ABC had the same approach on television during "World News Tonight." Peter Jennings sounded like a fatalist Phil Donahue: "A majority of public schools in America teach some form of sex education. But in many of these classrooms, the only education students are getting is that sex should be avoided. Is that realistic in the 1990s?" 

The sentinels of sophistication believe every kid should be taught about "safe sex" because there's no way you can prevent teenagers from having sex. If that's true, then Peter Jennings should promote the virtues of "safe smoking" for kids, since so many are going to do it anyway. By this logic, every student should also be taught safe shooting, since according to the networks, every school is a heartbeat away from a massacre. 

Reporter James Walker larded his report with the same sex-ed sermonizers. James Wagoner of a group calling itself "Advocates for Youth" provided the silence-equals-death line about abstinence education: "In terms of this overall policy, it's not just naive or misguided.
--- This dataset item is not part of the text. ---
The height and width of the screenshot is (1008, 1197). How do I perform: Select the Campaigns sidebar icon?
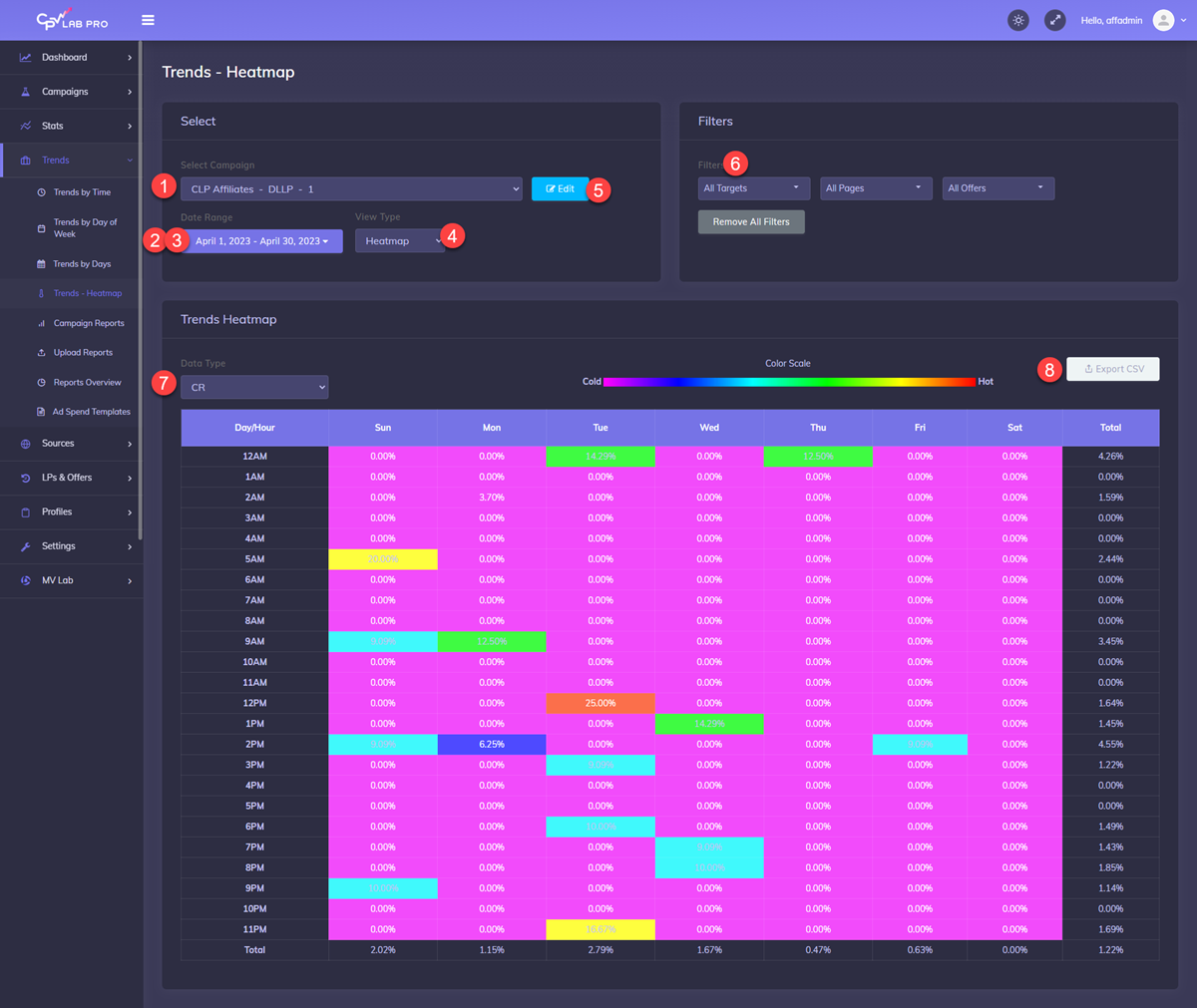(x=23, y=92)
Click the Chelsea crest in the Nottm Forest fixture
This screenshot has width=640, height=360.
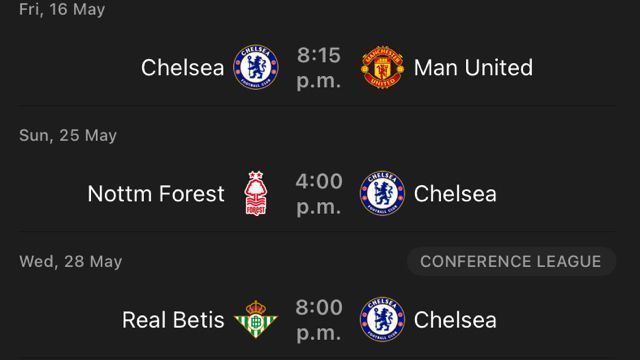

I really do believe it's irresponsible and dangerous in the era of AIDS." Using a tried-and-true liberal media dodge, Walker failed to let conservatives speak for themselves, and merely put words in their mouth at the end: "But conservatives counter that America's teenage birth and abortion rates are going down and say what is needed is even more abstinence education bolstered by moral education about the sanctity of marriage."

Walker didn't spend any time wondering about the other sexual information teenagers are exposed to outside of the classroom. Peter Jennings didn't turn around and wonder whether some teenagers are having sex because their favorite characters on ABC's prime-time schedule do it, talk about it, make it cool. Wouldn't that have made for an interesting soundbite using liberal slippery-slope logic: "ABC kills"?

This latest sex-education salvo proves once again that the liberals believe no one should be allowed inside a school to present a message based on traditional morality. Instead, all students should become faithful devotees of the Church of the Invincible Condom. Drivel about religious values is okay at church, maybe even at the dinner table. But for goodness sakes, don't bring that foolishness to school.

American liberals yearn to have our society emulate European countries, which they claim have better statistics on teen pregnancies, sexually transmitted diseases, and abortions. What they really mean is America should emulate European attitudes, which aren't poisoned by these repressive religious hangups about teenage children getting it on.